### Assignment
Needed from the data below: every line from the one with "400x401 pixels." up to and including the one with "You are a computer-use agent. 1366x768", repeated exactly and with nothing else.

### Extracted records
○ ○ ○ ○ ○
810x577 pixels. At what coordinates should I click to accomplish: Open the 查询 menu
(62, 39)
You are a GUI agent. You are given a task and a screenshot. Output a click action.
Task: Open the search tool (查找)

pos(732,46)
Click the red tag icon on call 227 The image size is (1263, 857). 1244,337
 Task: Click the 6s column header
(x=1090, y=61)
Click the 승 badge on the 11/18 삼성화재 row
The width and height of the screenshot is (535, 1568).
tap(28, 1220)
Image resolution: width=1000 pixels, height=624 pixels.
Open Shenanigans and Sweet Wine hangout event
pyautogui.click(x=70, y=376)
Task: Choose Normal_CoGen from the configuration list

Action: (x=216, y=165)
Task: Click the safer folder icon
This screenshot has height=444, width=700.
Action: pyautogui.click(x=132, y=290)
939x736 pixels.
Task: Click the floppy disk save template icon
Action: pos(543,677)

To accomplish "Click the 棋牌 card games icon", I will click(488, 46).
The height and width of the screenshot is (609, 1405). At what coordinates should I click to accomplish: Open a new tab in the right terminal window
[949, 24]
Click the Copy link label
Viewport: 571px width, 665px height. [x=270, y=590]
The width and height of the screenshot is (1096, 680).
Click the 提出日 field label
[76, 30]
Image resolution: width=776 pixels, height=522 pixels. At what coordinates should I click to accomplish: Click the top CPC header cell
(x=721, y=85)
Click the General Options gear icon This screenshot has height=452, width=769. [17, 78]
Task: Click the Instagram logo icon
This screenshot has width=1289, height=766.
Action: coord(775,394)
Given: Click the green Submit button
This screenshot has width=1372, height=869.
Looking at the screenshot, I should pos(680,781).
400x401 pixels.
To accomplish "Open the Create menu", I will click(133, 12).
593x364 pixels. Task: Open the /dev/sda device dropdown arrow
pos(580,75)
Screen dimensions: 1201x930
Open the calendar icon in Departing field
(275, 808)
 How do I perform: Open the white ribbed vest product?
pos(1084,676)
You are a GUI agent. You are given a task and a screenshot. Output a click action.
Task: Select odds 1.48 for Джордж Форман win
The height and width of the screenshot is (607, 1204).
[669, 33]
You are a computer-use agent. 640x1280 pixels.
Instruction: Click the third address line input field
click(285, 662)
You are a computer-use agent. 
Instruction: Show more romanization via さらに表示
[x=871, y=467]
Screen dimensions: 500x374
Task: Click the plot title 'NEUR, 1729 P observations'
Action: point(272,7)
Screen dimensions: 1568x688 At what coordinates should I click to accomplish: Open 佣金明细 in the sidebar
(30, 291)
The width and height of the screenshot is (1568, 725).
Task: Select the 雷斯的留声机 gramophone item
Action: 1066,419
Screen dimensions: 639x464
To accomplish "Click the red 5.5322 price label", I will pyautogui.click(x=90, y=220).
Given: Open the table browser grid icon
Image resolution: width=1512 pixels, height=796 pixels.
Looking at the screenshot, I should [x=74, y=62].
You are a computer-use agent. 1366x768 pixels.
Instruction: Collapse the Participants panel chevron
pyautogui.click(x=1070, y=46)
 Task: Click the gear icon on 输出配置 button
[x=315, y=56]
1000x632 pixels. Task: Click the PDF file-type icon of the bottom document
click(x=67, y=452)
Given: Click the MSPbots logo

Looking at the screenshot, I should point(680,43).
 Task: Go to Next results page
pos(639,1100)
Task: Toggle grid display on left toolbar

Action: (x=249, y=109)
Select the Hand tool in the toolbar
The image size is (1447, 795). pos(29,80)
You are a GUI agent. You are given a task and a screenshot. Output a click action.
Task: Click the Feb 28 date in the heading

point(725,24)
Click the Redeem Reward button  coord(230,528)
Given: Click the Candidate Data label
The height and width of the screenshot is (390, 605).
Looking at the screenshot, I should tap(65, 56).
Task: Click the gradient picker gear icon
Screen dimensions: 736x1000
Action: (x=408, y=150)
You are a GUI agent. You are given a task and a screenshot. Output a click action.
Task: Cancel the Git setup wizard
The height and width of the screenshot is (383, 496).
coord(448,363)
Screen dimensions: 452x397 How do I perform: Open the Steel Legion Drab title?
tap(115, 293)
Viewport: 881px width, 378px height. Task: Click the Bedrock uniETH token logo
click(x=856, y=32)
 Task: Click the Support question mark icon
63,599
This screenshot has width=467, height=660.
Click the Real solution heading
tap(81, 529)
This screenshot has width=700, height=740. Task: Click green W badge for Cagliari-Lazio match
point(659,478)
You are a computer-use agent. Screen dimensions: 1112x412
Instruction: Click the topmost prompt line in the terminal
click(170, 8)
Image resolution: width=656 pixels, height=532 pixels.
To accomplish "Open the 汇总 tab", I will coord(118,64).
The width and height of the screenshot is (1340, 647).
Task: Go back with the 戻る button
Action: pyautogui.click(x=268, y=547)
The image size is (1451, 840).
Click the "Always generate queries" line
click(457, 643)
○ ○ ○ ○ ○
### Response to this exercise
400x401 pixels.
To accomplish "Open the Create menu", I will click(133, 12).
593x364 pixels. Task: Open the /dev/sda device dropdown arrow
pos(580,75)
Screen dimensions: 1201x930
Open the calendar icon in Departing field
(275, 808)
 How do I perform: Open the white ribbed vest product?
pos(1084,676)
You are a GUI agent. You are given a task and a screenshot. Output a click action.
Task: Select odds 1.48 for Джордж Форман win
The height and width of the screenshot is (607, 1204).
[669, 33]
You are a computer-use agent. 640x1280 pixels.
Instruction: Click the third address line input field
click(285, 662)
You are a computer-use agent. 
Instruction: Show more romanization via さらに表示
[x=871, y=467]
Screen dimensions: 500x374
Task: Click the plot title 'NEUR, 1729 P observations'
Action: point(272,7)
Screen dimensions: 1568x688 At what coordinates should I click to accomplish: Open 佣金明细 in the sidebar
(30, 291)
The width and height of the screenshot is (1568, 725).
Task: Select the 雷斯的留声机 gramophone item
Action: 1066,419
Screen dimensions: 639x464
To accomplish "Click the red 5.5322 price label", I will pyautogui.click(x=90, y=220).
Given: Open the table browser grid icon
Image resolution: width=1512 pixels, height=796 pixels.
Looking at the screenshot, I should [x=74, y=62].
You are a computer-use agent. 1366x768 pixels.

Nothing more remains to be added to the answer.